I'm serious - my DS1 is nearly 4, DS2 is 14 months. During that time I have had ONE night away (DH stayed with the kids). DH has probably had a total of 2 or 3 weeks, mostly business trips.

We don't have family very close by and both my children are terrible sleepers so I can count the nights out we've had together on the fingers of one hand.

Other than that, zilch. I didn't even get a night away when I gave birth to DS2

But I'm not putting myself up for some kind of hardship award here. This is NORMAL. This is what life with children is LIKE.

We have a wonderful social life - we attend weddings, go on holiday with friends and family, have people over for dinner, go to the pub, and at night, when the children are in bed, we have lovely evenings together just as we did pre-kids.

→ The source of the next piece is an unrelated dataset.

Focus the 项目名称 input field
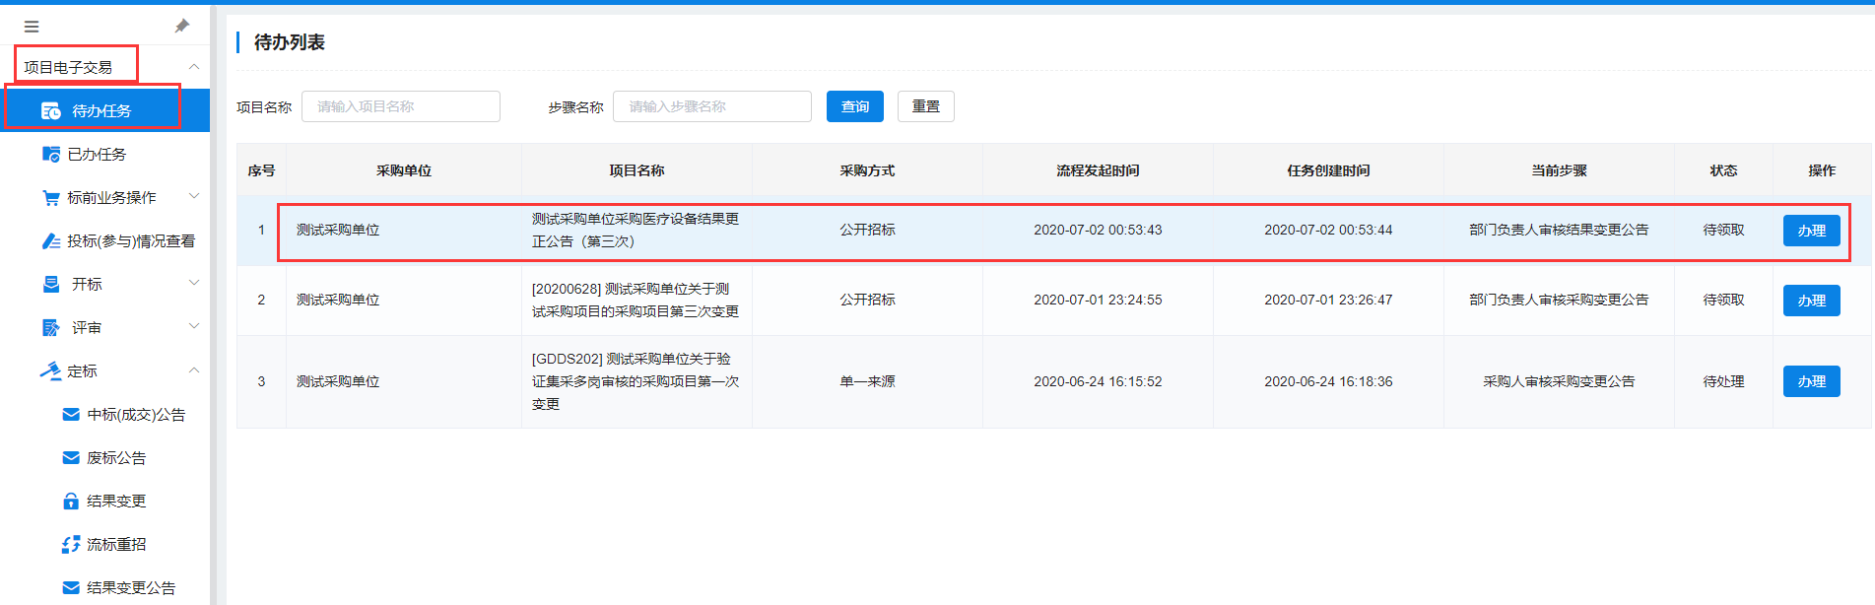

I'm not saying everyone has to be with their kids 24/7, but to pretend that extended alone time with your husband is some kind of marital essential is just silly. It's not.

waitingforbedtime · 10/02/2010 14:15

lol at weegies being like midges - no comment ;)

AitchTwoOhOneOh · 10/02/2010 14:15

what the horsehair tampon jibe ignores is that if i was off spending our family holiday money on a hotel for me and dh, we wouldn't actually have a good time. there's a lot of snobbery around actually enjoying spending time with your children as well.

Bicnod · 10/02/2010 14:15

Will remember that Kew perhaps I'll run future opinionated posts past you in future to check I've got my facts straight - think I'll toddle off back to my ante-natal/sleep threads now and hunker down for a while...

Still think OP shouldn't leave her LO for that long with a paid carer though, and still think she's too young to understand that mummy (and daddy) are coming back.

Missus84 · 10/02/2010 14:15

I don't see the problem with leaving a child for a week with someone they know. Plenty of people do it.

Awful lot of jealousy on this thread

expatinscotland · 10/02/2010 14:16

'our family holiday money on a hotel for me and dh, we wouldn't actually have a good time.'

Oh, we aren't! It's an early anniversary gift from my folks.